Quella che viene raccontata è una rappresentazione della scienza che è vera anche se il suo corpus è, in parte, costituito da elementi inventati.
Anche la fiction, allora, diviene reale perché messa al servizio della costruzione di un’immagine che vuole descrivere quell’enorme insieme di teorie, pratiche, emozioni ed ossessioni chiamato per convenzione “scienza”.
In Maniac la forza trainante della definizione di questa immagine è la mente di János Neumann, meglio conosciuto come John Von Neumann dopo il suo trasferimento negli USA nel 1937.
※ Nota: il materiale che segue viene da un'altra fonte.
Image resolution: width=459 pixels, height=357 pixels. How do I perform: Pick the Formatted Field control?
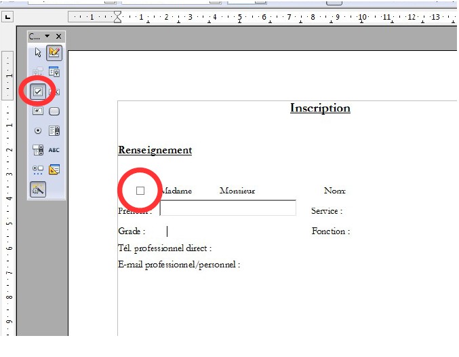point(38,111)
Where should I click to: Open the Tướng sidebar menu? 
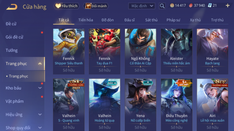[x=12, y=50]
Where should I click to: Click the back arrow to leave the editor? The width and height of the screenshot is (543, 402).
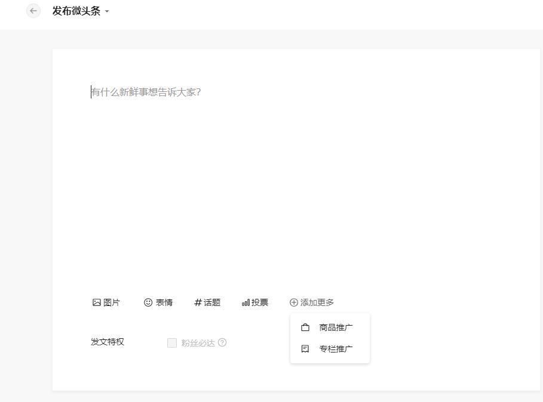[x=33, y=11]
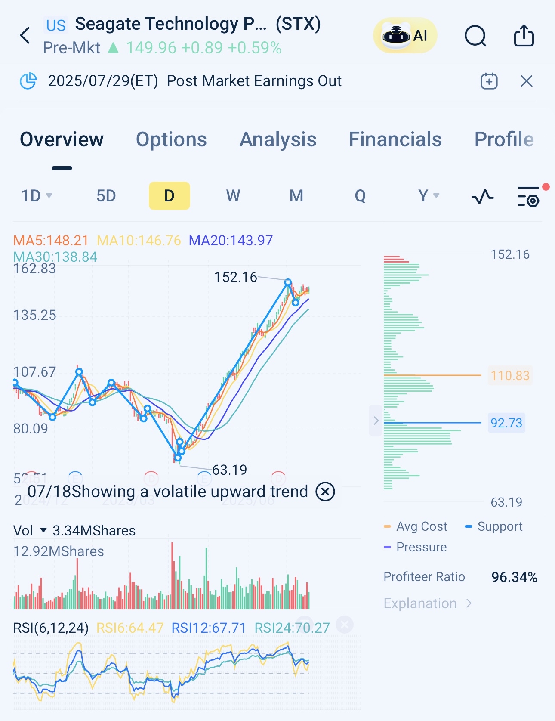Image resolution: width=555 pixels, height=721 pixels.
Task: Tap the share icon
Action: pos(524,36)
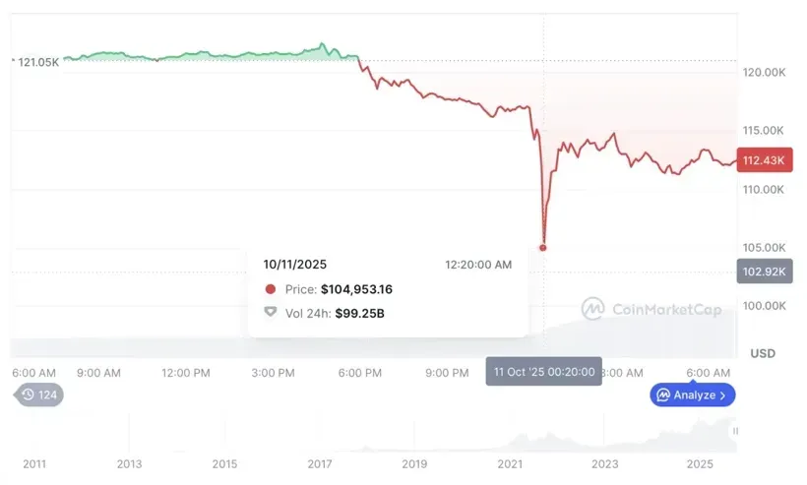
Task: Click the red data point at price low
Action: click(x=543, y=247)
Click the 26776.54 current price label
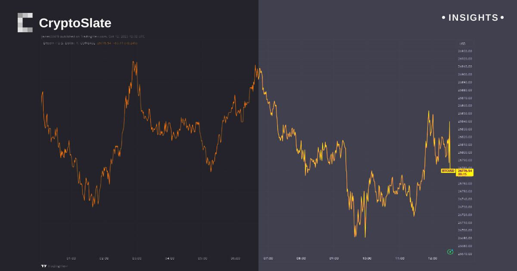The height and width of the screenshot is (271, 517). [465, 171]
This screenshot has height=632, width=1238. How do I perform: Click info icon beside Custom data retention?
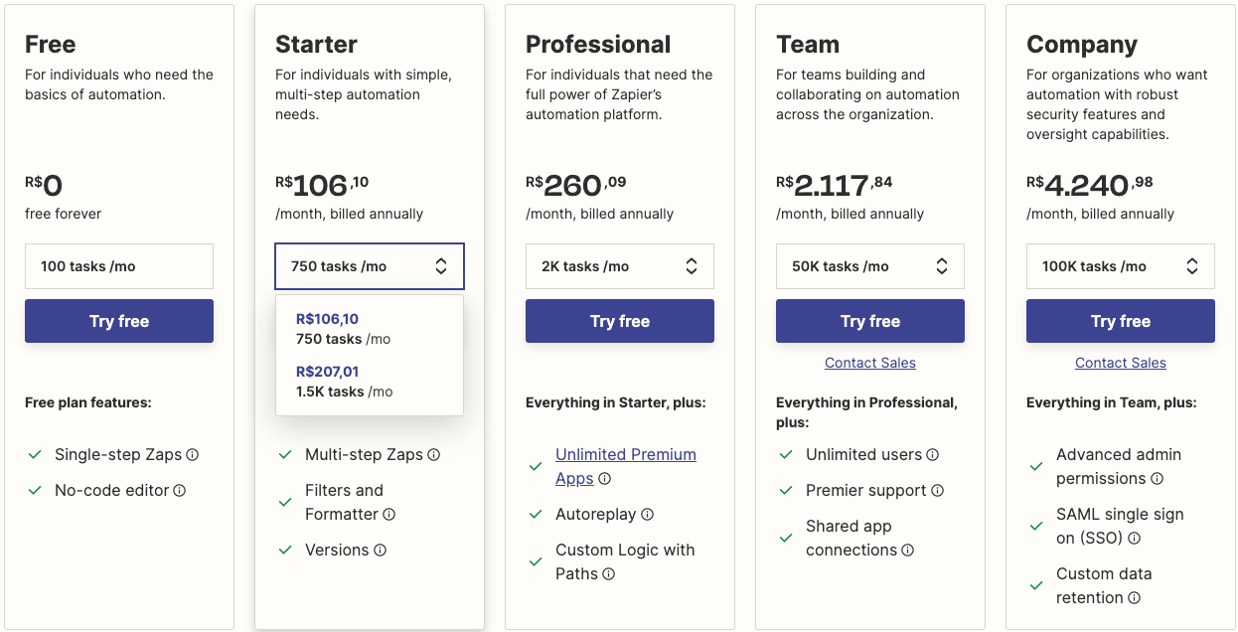click(1135, 598)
Al genio, precocissimo, di Von Neumann si devono contributi fondamentali in campi della conoscenza: teoria degli insiemi, analisi funzionale, fisica quantistica, economia, informatica, teoria dei giochi e in molti altri settori della matematica.
La ricostruzione della sua traiettoria esistenziale diviene il sentiero lungo cui spandere i concetti che puntano ad illuminare una certa concezione della scienza e della tecnologia.
La dimensione della sfida umana verso l’impensabile e l’imponderabile si riflette anche nella scissione dell’inconscio di geni che erano anche uomini, con le loro debolezze o manie.
Citando Gesualdo Bufalino, “non il sonno ma l’insonnia della ragione genera mostri”.
Nel delineare i ritratti di uomini come Ehrenfest, Von Neumann e Lee Sedol, Labatut intesse con la consueta bravura una delicata relazione tra genio e follia, visione e cecità, creatività e fissazione.
Lo scrittore cileno si conferma ancora una volta grandissimo affabulatore, consegnandoci una verità misconosciuta.
La scienza è la più grande soap opera del mondo.